Cette motion a reçu l’appui des 28 députés du Parti québécois et de Québec solidaire présents à l’Assemblée nationale et a été rejetée par les 78 députés du Parti libéral et de la Coalition Avenir Québec.

Le Parti québécois a donc clairement pris position en faveur du salaire minimum à 15 $ sans préciser toutefois dans combien de temps ou d’années il appliquerait ce taux. Il est donc assis encore sur la clôture mais d’ores et déjà, plusieurs militants de ce parti présentent cette mesure comme un acquis, comme par exemple la présidente du parti, Mme Gabrielle Lemieux, qui s’est donnée pour objectif de mieux faire connaître la volonté du parti d’implanter cette mesure (voir article ici).

La jeune députée vedette Catherine Fournier du PQ a par ailleurs déclaré que le salaire minimum à 15 $ « est une mesure que nous partageons avec Québec Solidaire » (source : ici).

Il sera intéressant de voir comment le PQ va concilier cette prise de position avec son désir de se rallier l’appui des PME.

Pour Québec Solidaire : c’est une priorité!

Chez Québec Solidaire, pas de mystère : on est en faveur de la hausse du salaire minimum à 15 $ et ce, le plus rapidement possible, voir dès maintenant, sans discuter.

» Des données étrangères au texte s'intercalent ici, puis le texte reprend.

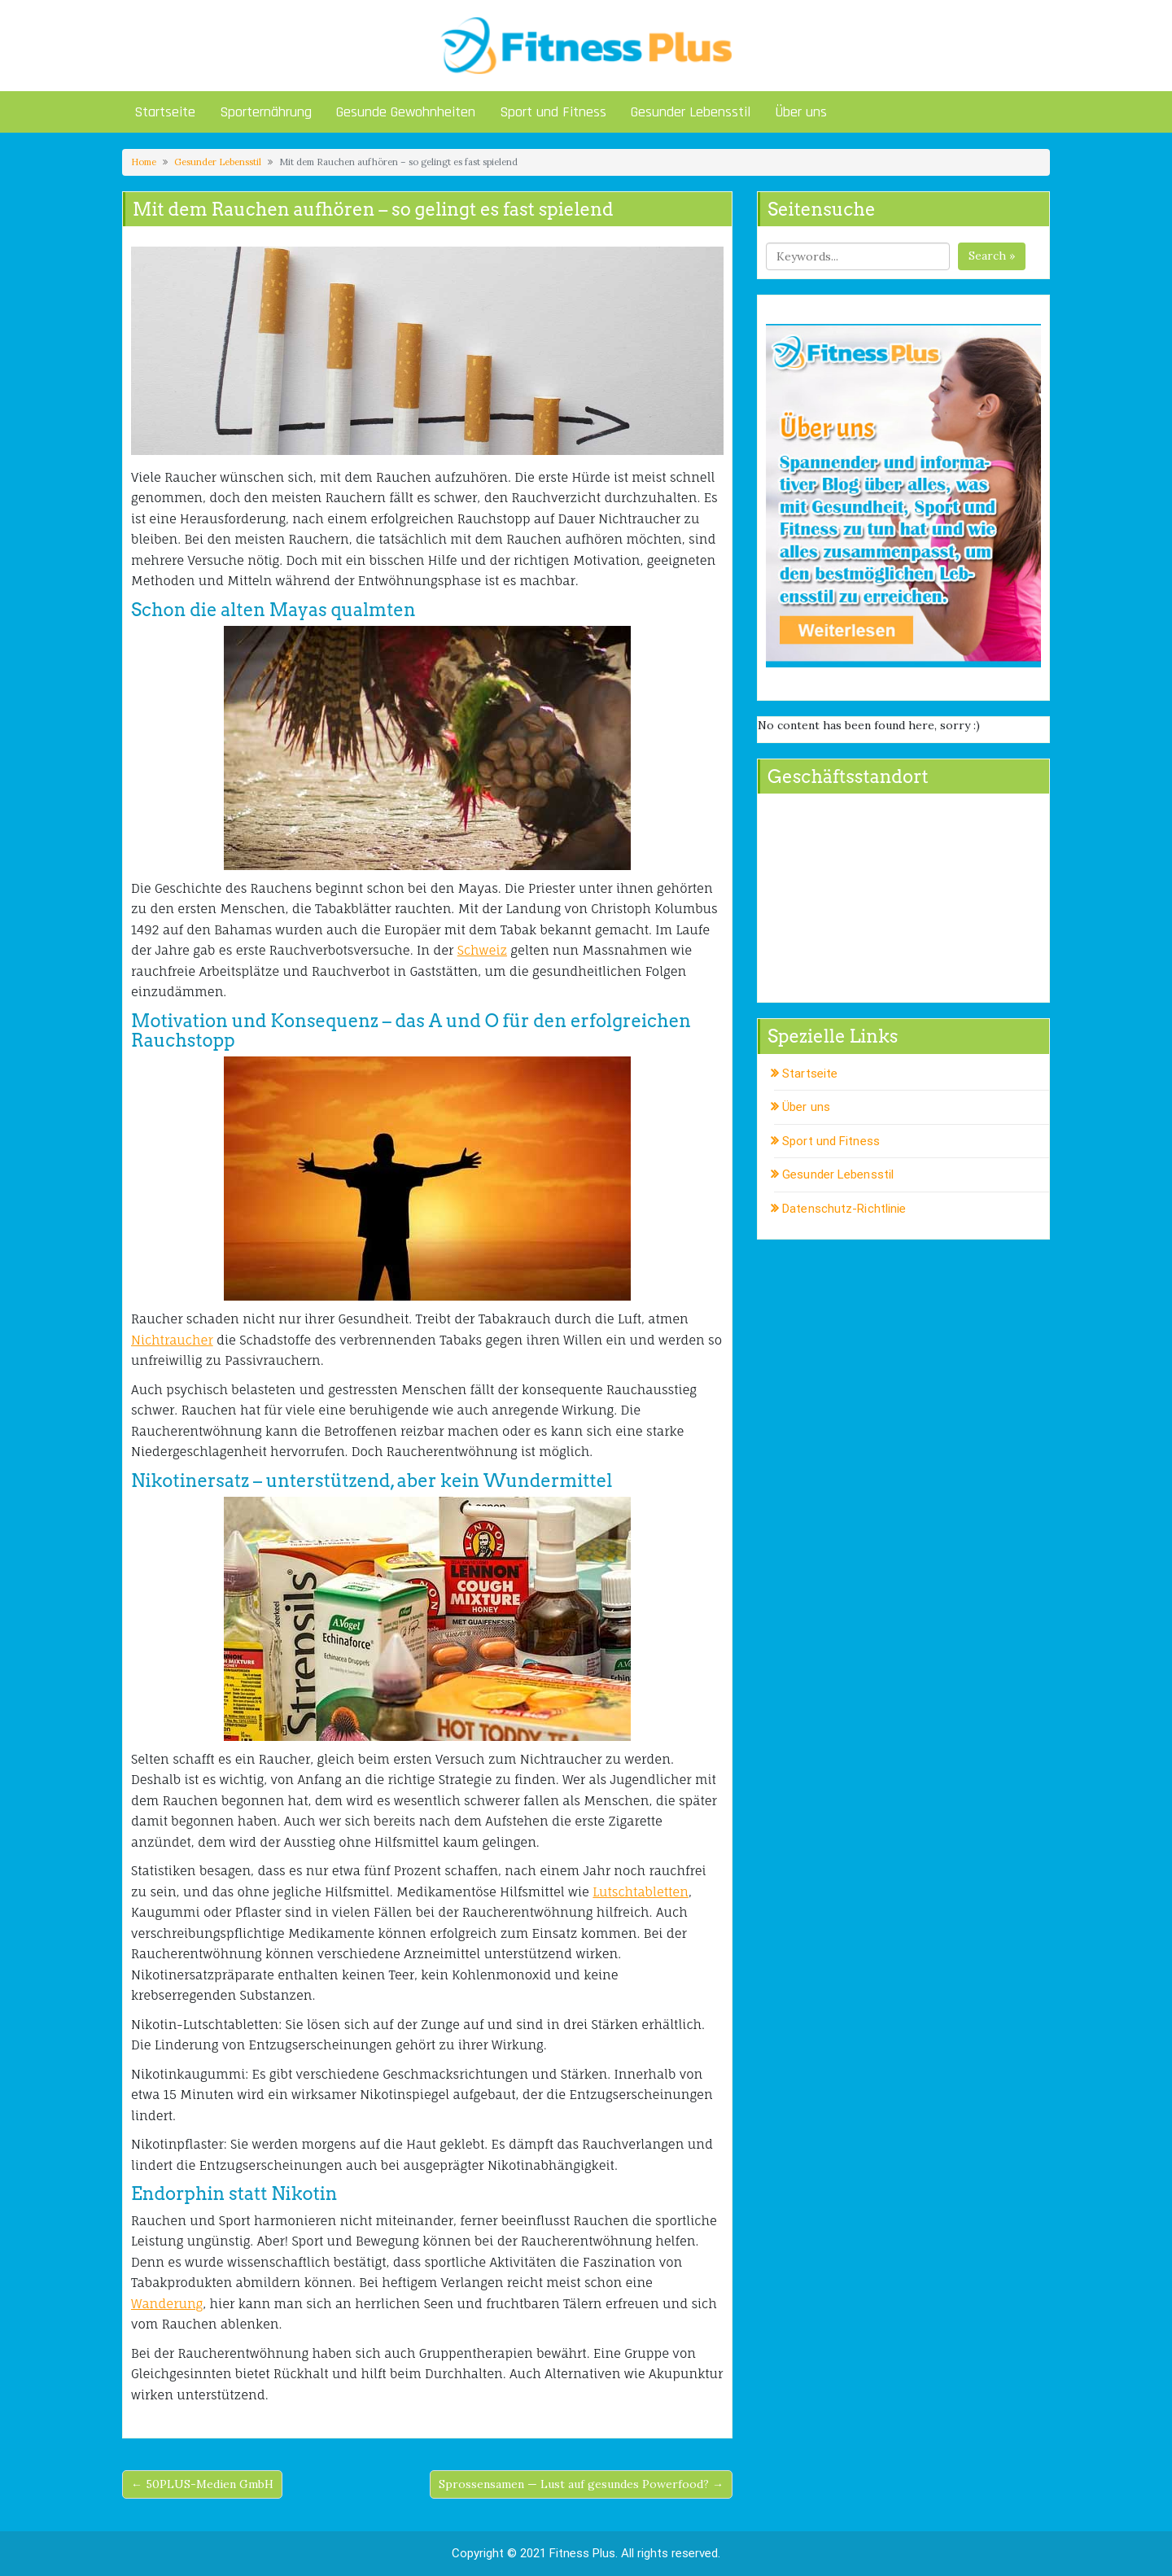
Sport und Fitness (553, 112)
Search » (992, 255)
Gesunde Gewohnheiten (405, 112)
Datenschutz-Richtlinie (844, 1208)
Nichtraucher (172, 1340)
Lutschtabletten (641, 1892)
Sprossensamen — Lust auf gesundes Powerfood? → (581, 2484)
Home (143, 162)
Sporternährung (266, 112)
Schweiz (482, 950)
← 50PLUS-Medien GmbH (202, 2484)
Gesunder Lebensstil (690, 112)
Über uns (801, 112)
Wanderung (167, 2303)
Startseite (164, 112)
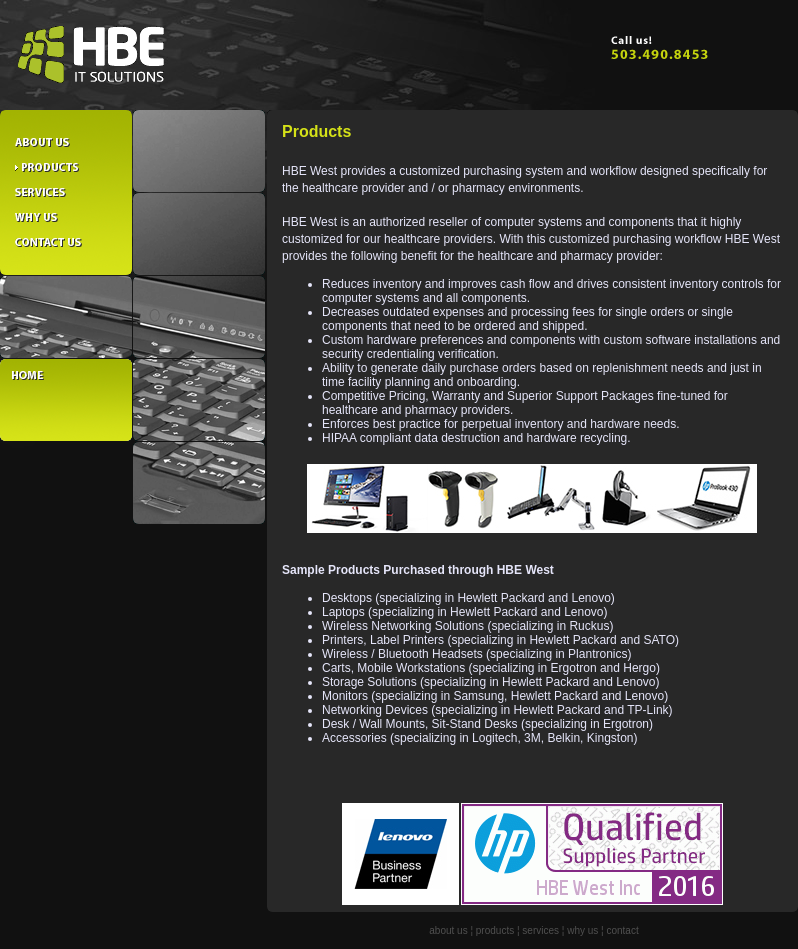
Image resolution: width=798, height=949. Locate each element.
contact (622, 930)
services (540, 930)
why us (582, 930)
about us (448, 930)
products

De fait, à la rentrée parlementaire de 2016, le parti en faisait même une priorité (voir article ici).

La députée Manon Massé a de plus demandé une commission parlementaire pour, selon ses dires, « déconstruire les peurs de la droite » en ce qui a trait à une éventuelle hausse du salaire minimum à 15 dollars.

Ce parti d’extrême gauche qui cherche à ratisser plus large en montrant un visage plus modéré et rassurant n’a rien abandonné de sa philosophie très radicalement socialiste et anti-capitaliste.

Dans leur naïveté habituelle, les Solidaires préconisent de hausser le salaire minimum pour ainsi « créer de la richesse » en redonnant davantage aux plus démunis.

L’argent poussant dans les arbres, il suffit d’aller la chercher et le tour est joué!

Un vote en 2018… pour le salaire minimum

En conclusion, à défaut de voir la CAQ ou le Parti libéral sortir victorieux des prochaines élections, les dépanneurs risquent fort de se faire imposer une hausse drastique du coût de leur main d’oeuvre dès 2019, qui peut facilement représenter 40 000 $ et plus par année en charges d’exploitation additionnelles pour un dépanneur qui souhaite maintenir un employé et demi sur le plancher en tout temps (voir simulation ici). Pour plusieurs, surtout les plus fragiles, ce sera sans doute la goutte d’eau qui fera déborder le vase et des fermetures en série sont à prévoir.

Car si les partis politiques sont vraiment très forts pour imposer des hausses de coûts avec le sourire et une tape dans le dos, ils sont absolument nuls et sans aucune utilité lorsqu’il s’agit de dégager des solutions de revenus additionnels.

On se demande toujours dans quelle poche les dépanneurs pourront aller chercher de tels revenus supplémentaires… en tout cas, sûrement pas dans celles de Loto-Québec ou de la SAQ!